PARIS — S’il est un trait d’humour qui redonne (furtivement) le sourire aux responsables politiques de droite, ces temps-ci, c’est l’idée selon laquelle Eric Zemmour aurait été “grand-remplacé” par sa propre compagne, Sarah Knafo. A ceci près que la jeune eurodéputée, devenue la coqueluche des médias du groupe Bolloré, ne leur fait pas moins peur que le polémiste. Bien au contraire.
Les proches de Marion Maréchal, par exemple, étaient parmi les premiers à se délecter en ces termes, cet été, du triste sort de l’ex-candidat à la présidentielle (sous couvert d’un anonymat protecteur de leurs méchancetés), mais pas à s’en étonner.
C’est que la nièce de Marine Le Pen, qui fut tête de la liste Reconquête aux élections européennes de 2024, a encore bien du mal à digérer les manigances supposées de Knafo à son endroit au cours de cette campagne fratricide. Le 13 juin de cette année-là, c’est avec Zemmour, qui lui reprochait de ne pas assez cogner sur le Rassemblement national, qu’elle a officiellement rompu, en retournant à son parti d’origine. Mais s’il est une personne qui a soufflé sur les braises de la division entre elle et le “Z”, selon les proches de Maréchal, c’est la numéro trois de la liste et super-conseillère de Zemmour. “Elle voulait la rupture avec le RN, à mort”, se souvenait au mois de juillet dernier l’un de ceux qui étaient des réunions au QG de Reconquête.
Un an plus tard, le 24 juin dernier, c’est d’ailleurs Knafo que Maréchal a immédiatement soupçonnée quand des huées se sont échappées du public, alors qu’elle entrait tout sourire sur la scène du Casino de Paris, à l’occasion du “Sommet des libertés” organisé par les milliardaires d’extrême droite Vincent Bolloré et Pierre-Edouard Stérin. Pour celle qui a renoué avec le RN, cela ne fait pas un pli, et elle s’en ouvrira à quelques-uns : le nouveau visage de Reconquête, non contente d’avoir demandé à ses supporters de se répartir dans la salle afin de s’assurer un accueil triomphal, a passé des consignes. “N’importe quoi”, balaye-t-on à Reconquête.
En admiratrice de feue la redoutable Marie-France Garaud — influentissime conseillère de Chirac et de Pompidou avant d’être candidate à la présidentielle de 1981 —, Knafo a-t-elle manœuvré pour pousser cette rivale potentielle hors de son parti, fondé par et pour la campagne présidentielle de 2022 d’Eric Zemmour ? Aujourd’hui, Marion Maréchal a certes retrouvé sa famille, politique et personnelle, au RN. Mais elle n’y est qu’à peine tolérée, peinant à s’y creuser une place. Tandis que Knafo, elle, se retrouve seule en scène.
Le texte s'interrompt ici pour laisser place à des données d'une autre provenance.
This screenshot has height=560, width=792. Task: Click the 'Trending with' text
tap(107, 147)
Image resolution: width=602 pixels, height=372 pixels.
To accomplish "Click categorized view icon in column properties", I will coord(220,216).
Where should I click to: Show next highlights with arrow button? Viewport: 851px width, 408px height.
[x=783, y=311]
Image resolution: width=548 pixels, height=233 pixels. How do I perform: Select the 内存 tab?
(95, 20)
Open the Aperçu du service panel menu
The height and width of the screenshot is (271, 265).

Unique parlementaire de Reconquête (les autres eurodéputés de la liste ayant quitté le navire avec Marion Maréchal), la trentenaire siège au Parlement européen au côté de l’extrême droite allemande de l’AfD, ces anciens alliés du RN désormais boudés même par les lepénistes, notamment pour des propos à “caractère révisionniste”. Mais Knafo se garde bien de rappeler ses accointances bruxelloises. Pour mieux se muer en visage souriant et rassurant d’un parti qui menaçait, après l’échec d’Eric Zemmour aux élections législatives de 2022, de rejoindre les marges de la scène politique française.
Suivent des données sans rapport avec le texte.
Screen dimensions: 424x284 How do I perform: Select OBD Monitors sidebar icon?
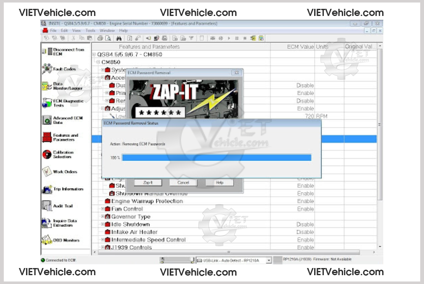coord(47,240)
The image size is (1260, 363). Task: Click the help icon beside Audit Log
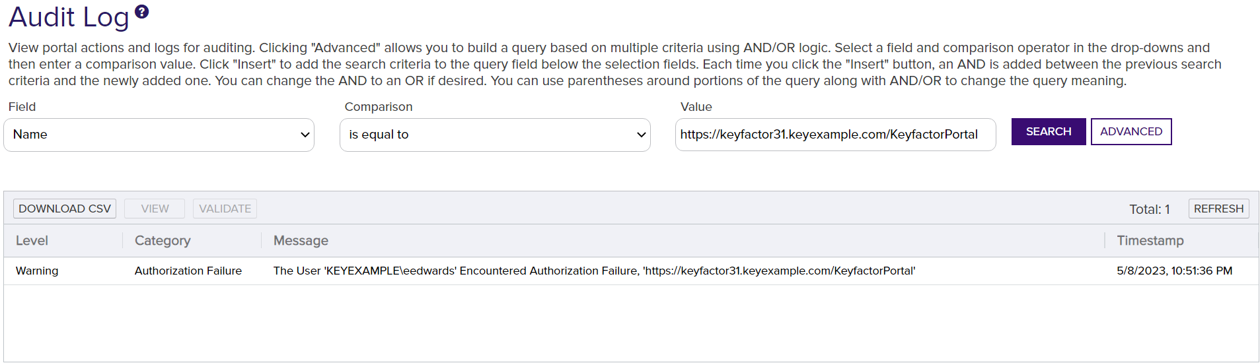coord(142,11)
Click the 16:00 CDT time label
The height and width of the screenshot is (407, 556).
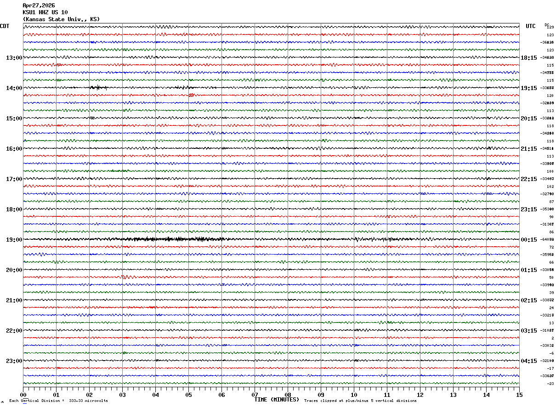click(14, 149)
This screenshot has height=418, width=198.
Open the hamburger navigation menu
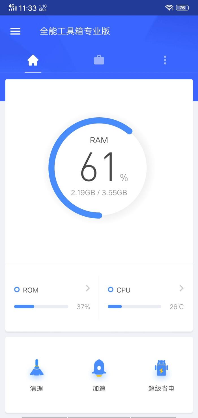click(16, 31)
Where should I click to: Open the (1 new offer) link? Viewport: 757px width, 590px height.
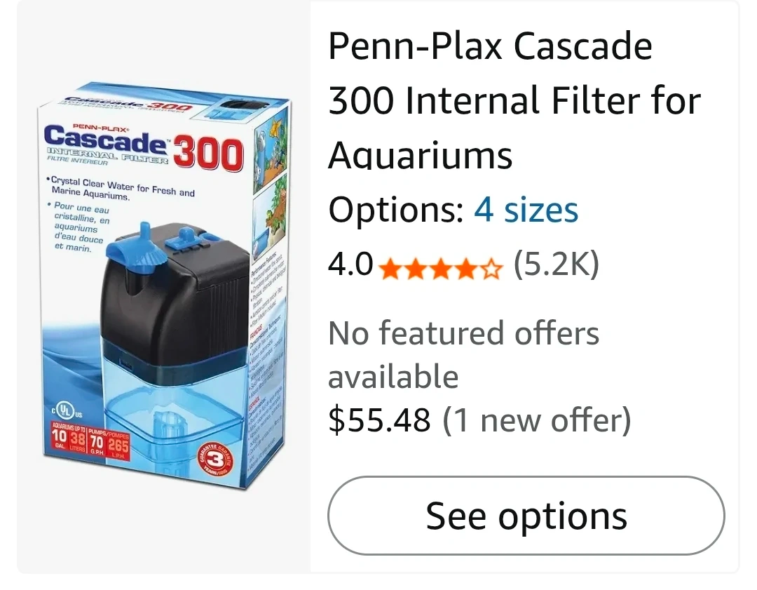[x=537, y=420]
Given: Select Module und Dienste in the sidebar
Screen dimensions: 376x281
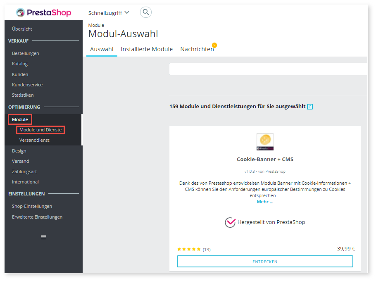Looking at the screenshot, I should [40, 129].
La jeune femme, connue pour ses talents de réseauteuse, n’est en effet pas du genre à s’épanouir à la lisière, ni de la société ni de l’espace politique. Elle s’agace d’ailleurs qu’on la qualifie “d’extrême droite” et déconcerte parfois en lâchant sur le ton de l’évidence qu’elle “[est] LR” — elle a, c’est vrai, fait ses premiers pas en politique à l’UMP, en 2012. “Elle est très angoissée par l’idée de la marginalité, elle a besoin d’être reconnue dans les sphères de pouvoir”, décrypte l’ancien de la campagne cité précédemment.
Faire son trou
Quoi de mieux pour être au centre de l’attention qu’une nouvelle élection ? Dans son viseur : les municipales à Paris, en mars. Un rendez-vous bien franco-français, dans la capitale, et la garantie d’une exposition médiatique maximale. L’eurodéputée n’aurait plus à se contenter d’une vulgaire troisième place sur la liste de Reconquête et compterait, parmi ses adversaires, la ministre de la Culture, Rachida Dati. Mais aussi, pour le RN, l’ex-ministre sarkozyste Thierry Mariani. L’affiche fait saliver d’avance le microcosme.
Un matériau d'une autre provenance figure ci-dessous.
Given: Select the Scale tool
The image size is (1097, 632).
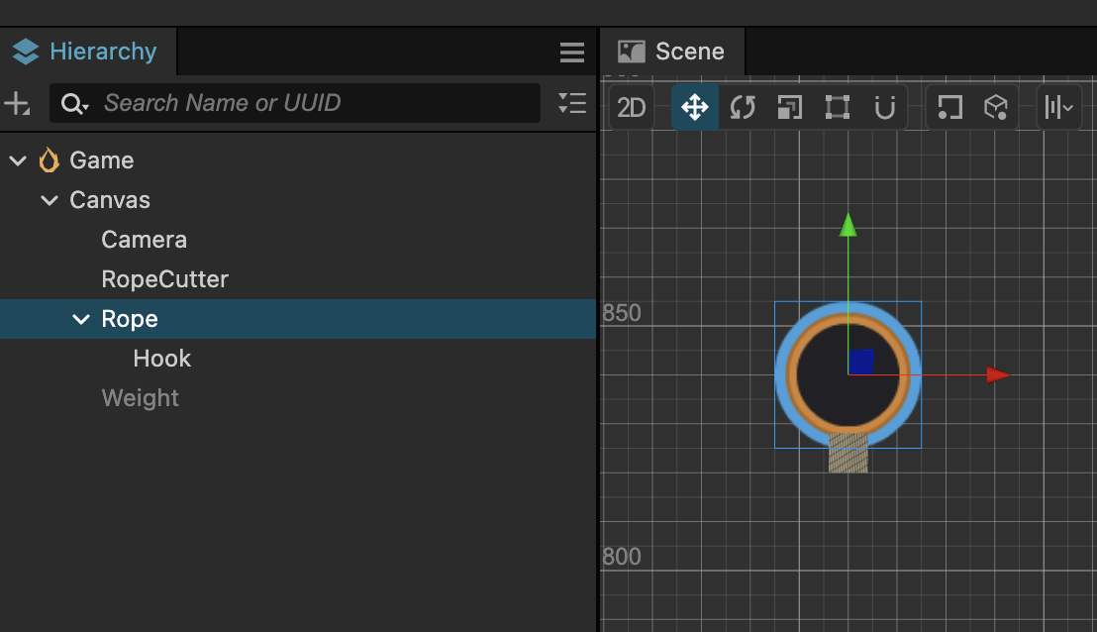Looking at the screenshot, I should (789, 107).
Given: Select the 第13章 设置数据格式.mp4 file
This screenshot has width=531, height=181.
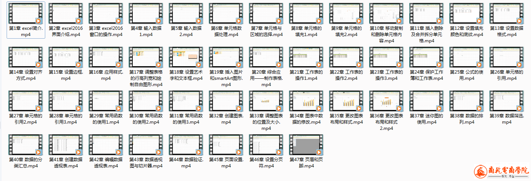Looking at the screenshot, I should pyautogui.click(x=507, y=14).
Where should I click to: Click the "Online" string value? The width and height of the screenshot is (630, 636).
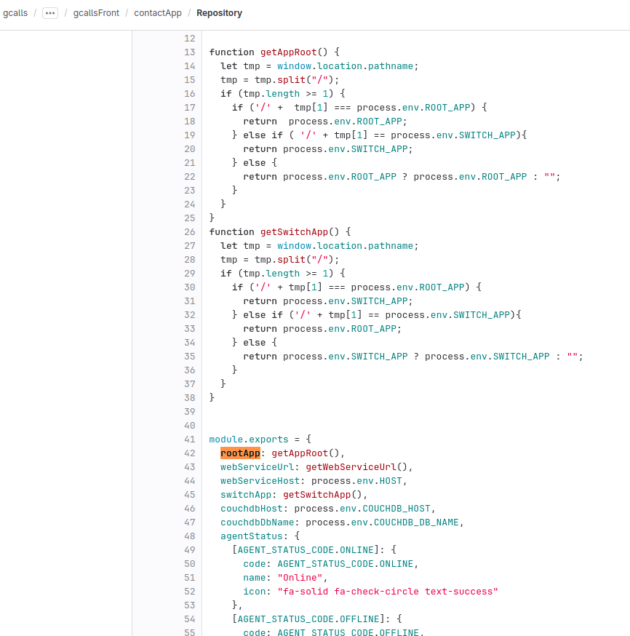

Sarah Knafo s’offrirait en outre une chance de remporter une jolie victoire symbolique, vu le succès de Reconquête dans certains quartiers de la capitale. Pourquoi pas, même, atteindre les 10% de suffrages exprimés, soit le résultat lui permettant de se maintenir pour le second tour ? Un sondage Ipsos BVA* publié le 14 décembre par Le Parisien la créditait déjà de 7% d’intentions de vote (comme Mariani).
Voilà qui enquiquinerait bien Dati, si elle l’emportait : la nouvelle maire pourrait alors difficilement se passer du vote des élus Reconquête au Conseil de Paris pour gouverner — une majorité de circonstances entre droite et extrême droite, comme elle se crée déjà parfois au Parlement européen.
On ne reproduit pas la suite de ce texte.